Work instructions:
Show each line of the items below that contains the string "link".

Rows from a dataset
_ _ _ _

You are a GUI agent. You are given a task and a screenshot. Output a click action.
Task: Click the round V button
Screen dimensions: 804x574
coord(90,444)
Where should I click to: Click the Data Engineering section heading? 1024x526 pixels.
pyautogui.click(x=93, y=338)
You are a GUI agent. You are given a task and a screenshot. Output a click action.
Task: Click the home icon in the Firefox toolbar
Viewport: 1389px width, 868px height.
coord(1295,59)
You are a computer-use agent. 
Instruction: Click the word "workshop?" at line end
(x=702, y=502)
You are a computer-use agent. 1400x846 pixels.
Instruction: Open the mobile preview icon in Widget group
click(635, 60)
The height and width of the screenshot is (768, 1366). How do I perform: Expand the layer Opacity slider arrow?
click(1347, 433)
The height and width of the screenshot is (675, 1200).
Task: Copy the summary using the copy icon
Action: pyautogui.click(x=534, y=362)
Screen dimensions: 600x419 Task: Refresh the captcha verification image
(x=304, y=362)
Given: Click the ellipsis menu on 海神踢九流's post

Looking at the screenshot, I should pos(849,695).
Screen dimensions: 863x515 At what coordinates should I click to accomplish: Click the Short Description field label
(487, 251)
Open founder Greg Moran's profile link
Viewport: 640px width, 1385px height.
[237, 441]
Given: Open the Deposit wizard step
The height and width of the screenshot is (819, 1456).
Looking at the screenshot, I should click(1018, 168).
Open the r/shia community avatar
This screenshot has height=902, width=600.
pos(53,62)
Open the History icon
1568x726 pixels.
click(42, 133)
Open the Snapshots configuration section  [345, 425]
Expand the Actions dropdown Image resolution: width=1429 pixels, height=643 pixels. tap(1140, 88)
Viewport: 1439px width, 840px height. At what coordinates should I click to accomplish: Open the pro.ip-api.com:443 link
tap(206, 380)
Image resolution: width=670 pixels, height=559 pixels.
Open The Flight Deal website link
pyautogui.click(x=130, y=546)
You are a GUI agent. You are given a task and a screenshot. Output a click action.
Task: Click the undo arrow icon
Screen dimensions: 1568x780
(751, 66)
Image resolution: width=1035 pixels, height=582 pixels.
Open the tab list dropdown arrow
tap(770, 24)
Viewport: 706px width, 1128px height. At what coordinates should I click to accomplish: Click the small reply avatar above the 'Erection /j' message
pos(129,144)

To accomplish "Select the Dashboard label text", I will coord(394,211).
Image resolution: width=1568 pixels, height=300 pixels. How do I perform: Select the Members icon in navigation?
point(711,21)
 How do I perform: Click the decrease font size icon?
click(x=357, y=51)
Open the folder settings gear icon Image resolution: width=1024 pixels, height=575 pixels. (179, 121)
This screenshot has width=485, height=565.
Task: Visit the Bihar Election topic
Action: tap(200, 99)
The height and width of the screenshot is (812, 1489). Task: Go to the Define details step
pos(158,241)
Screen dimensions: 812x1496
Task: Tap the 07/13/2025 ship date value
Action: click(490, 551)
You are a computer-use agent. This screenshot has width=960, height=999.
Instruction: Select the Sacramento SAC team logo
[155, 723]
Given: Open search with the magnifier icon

_ _ _ _

Expected output:
Open founder Greg Moran's profile link
Viewport: 1439px width, 840px height. At what coordinates should I click to accomplish: Open the pro.ip-api.com:443 link
Open The Flight Deal website link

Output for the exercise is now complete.